Labradordame Molly hat nach einer Operation an der Gebärmutter eine Nacht in der Praxis verbracht. Gut erholt von dem Eingriff darf sie jetzt wieder nach Hause.
Die Freude im Wartezimmer ist groß - bei dem Hund ebenso wie bei Henning Jörgensen, dem Herrchen. Dort warten auch schon Hans Martin Becker und seine Frau Margarete. Sie haben ihre beiden Katzen Oscar und Feliciti dabei.
"Die sollen nur Gesundheits-Check haben und eine Spritze ...ganzen Winter sind die nicht draußen; da sind die drinnen in Wohnung. Und im Frühjahr sind die draußen und werden erkältet, wenn die nicht ein Spritze kriegen."
Als erstes zerrt der Tierarzt Oscar aus seiner Transportbox.

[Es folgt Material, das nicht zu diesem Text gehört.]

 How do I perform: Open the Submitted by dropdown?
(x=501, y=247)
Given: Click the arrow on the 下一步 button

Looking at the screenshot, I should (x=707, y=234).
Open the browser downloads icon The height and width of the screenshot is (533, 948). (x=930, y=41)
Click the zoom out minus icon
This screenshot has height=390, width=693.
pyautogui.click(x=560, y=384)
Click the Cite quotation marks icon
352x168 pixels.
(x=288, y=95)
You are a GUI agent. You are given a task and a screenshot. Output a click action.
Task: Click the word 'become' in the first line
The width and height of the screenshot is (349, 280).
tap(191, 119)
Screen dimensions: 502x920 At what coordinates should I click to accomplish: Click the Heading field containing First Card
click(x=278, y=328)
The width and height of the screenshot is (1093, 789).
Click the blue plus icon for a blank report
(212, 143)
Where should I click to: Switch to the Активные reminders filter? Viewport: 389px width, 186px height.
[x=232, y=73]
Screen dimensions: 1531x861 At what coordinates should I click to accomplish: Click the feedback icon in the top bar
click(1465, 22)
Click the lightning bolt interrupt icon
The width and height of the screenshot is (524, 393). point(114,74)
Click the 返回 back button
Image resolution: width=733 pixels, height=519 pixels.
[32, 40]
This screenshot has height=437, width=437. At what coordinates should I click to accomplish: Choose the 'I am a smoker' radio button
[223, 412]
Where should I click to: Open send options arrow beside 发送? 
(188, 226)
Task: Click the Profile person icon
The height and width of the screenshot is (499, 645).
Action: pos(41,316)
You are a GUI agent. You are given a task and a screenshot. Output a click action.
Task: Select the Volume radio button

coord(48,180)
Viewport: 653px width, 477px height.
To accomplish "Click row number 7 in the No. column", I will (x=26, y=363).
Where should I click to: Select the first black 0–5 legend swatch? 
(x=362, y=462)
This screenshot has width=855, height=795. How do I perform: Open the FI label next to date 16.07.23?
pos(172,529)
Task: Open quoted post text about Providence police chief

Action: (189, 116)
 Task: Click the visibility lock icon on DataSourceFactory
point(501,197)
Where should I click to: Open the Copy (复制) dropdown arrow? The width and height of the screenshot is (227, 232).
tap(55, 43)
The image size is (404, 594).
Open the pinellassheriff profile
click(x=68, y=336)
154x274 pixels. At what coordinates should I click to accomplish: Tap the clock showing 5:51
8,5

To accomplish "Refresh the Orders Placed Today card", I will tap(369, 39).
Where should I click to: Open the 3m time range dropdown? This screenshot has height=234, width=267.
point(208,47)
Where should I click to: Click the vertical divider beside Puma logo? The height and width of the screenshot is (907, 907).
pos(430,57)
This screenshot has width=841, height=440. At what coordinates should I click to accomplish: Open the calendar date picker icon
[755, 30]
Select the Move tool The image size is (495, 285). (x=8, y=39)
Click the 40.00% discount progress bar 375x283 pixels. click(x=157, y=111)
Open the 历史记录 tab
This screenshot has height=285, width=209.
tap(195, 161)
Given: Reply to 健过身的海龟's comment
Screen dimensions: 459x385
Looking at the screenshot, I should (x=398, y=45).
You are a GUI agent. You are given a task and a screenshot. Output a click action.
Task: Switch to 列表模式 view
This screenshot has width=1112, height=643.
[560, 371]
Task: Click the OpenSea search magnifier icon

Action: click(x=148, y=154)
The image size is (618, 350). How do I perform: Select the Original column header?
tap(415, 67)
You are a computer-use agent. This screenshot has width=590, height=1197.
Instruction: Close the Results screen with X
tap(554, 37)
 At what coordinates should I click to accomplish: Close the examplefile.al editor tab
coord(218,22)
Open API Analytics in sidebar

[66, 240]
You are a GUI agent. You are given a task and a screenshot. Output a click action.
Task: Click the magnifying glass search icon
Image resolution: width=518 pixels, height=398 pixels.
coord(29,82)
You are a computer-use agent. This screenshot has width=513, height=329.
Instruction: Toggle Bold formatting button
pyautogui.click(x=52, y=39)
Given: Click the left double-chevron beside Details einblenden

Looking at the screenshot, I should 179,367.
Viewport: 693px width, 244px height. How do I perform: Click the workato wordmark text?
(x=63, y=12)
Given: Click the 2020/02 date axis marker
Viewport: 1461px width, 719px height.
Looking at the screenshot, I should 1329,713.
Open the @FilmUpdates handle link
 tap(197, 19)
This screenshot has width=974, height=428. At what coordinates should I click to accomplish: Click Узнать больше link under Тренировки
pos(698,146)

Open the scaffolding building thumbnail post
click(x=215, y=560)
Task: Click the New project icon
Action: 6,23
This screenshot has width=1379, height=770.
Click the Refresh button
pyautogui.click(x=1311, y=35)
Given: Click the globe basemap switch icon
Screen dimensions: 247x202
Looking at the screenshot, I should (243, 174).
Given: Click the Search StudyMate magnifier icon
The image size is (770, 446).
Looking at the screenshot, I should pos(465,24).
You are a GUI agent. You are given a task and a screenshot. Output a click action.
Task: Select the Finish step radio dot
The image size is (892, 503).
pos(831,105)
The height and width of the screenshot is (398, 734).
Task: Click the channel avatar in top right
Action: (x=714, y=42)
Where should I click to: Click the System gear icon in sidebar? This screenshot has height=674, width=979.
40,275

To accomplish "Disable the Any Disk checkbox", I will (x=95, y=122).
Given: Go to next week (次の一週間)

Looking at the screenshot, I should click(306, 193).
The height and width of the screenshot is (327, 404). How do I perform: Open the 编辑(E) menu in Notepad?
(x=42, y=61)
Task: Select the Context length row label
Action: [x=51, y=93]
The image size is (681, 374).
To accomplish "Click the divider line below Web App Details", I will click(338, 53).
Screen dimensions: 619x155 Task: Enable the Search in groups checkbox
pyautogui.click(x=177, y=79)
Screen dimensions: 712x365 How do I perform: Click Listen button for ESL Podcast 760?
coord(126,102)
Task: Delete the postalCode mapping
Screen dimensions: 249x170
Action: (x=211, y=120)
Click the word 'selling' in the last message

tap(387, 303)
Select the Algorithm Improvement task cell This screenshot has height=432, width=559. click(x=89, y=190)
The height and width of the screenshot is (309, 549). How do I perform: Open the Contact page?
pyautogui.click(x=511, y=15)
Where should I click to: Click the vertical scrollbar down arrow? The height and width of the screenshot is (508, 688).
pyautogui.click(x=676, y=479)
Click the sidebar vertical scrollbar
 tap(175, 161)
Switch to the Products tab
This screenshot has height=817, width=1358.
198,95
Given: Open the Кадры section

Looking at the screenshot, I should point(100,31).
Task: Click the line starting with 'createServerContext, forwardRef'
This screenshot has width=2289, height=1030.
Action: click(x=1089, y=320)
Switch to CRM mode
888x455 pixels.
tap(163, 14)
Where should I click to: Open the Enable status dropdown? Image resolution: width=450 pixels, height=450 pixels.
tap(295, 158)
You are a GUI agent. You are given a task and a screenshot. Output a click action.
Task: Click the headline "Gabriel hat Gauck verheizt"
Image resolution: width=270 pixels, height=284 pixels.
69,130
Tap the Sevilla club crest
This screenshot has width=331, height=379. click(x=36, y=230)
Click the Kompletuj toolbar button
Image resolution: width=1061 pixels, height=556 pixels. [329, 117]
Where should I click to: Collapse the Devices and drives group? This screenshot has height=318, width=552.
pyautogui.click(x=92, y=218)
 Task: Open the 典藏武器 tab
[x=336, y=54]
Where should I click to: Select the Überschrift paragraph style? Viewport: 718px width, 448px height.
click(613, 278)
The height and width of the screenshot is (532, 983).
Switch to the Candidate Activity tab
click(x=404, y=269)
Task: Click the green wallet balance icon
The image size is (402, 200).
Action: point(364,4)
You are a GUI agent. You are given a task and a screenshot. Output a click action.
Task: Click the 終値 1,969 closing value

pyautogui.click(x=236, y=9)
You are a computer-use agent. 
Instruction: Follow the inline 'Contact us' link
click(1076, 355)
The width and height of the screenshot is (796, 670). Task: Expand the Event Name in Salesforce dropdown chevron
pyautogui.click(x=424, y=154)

Der wehrt sich nach Kräften, später faucht er nur noch zaghaft, als Hansen dem Zahnstein des Katers zu Leibe rückt. Seit dreißig Jahren kommt Margarete Becker zu dem Mann in die Praxis, der die deutsche Minderheit repräsentiert. Sie streicht ihrer Katze beruhigend über das glänzende schwarze Fell.
"Wenn Hansen im Fernsehen ist, dann geht er in’ Flur ... (Gelächter)...’Das ist mein Tierarzt!’.../ Hansen: So wird man immer wieder verkannt!...Das erzählen mehrere meiner Klienten. Wenn ich denn auf dem Fernsehschirm erscheine: Einige laufen dann weg - ich weiß von einem Hund, der kam dann immer bei seinem Besitzer an und zitterte am ganzen Körper, wenn er mich hörte..."
Seit zehn Jahren vertritt Hans Heinrich Hansen die Anliegen der deutschen Minderheit im Grenzland. Weil er darum gebeten wurde. Reist, mit heimatlichen Gefühlen für die Region im Herzen, kreuz und quer durch Europa, von Konferenz zu Konferenz, von Vortrag zu Vortrag, von Verhandlung zu Verhandlung. Und behandelt Tiere in seiner Praxis. Ein Spagat, nicht leicht zu organisieren. Und nur zu bewältigen von einem, für den Minderheitenpolitik in Europa eine Herzensangelegenheit ist.
"Ich glaube, dass eine Integration immer ein sehr großes Risiko der Assimilation in sich birgt. Insofern wird es auch an der Mehrheitsbevölkerung liegen, dafür zu sorgen, dass eine Minderheit nicht total verschwindet. Und die Aufgabe dieser Minderheiten wird es sein, Türöffner oder Brücke zu sein zwischen zwei Kulturen oder zwischen zwei Nationen. Sie sind sozusagen die Transformatoren zwischen den Mehrheiten."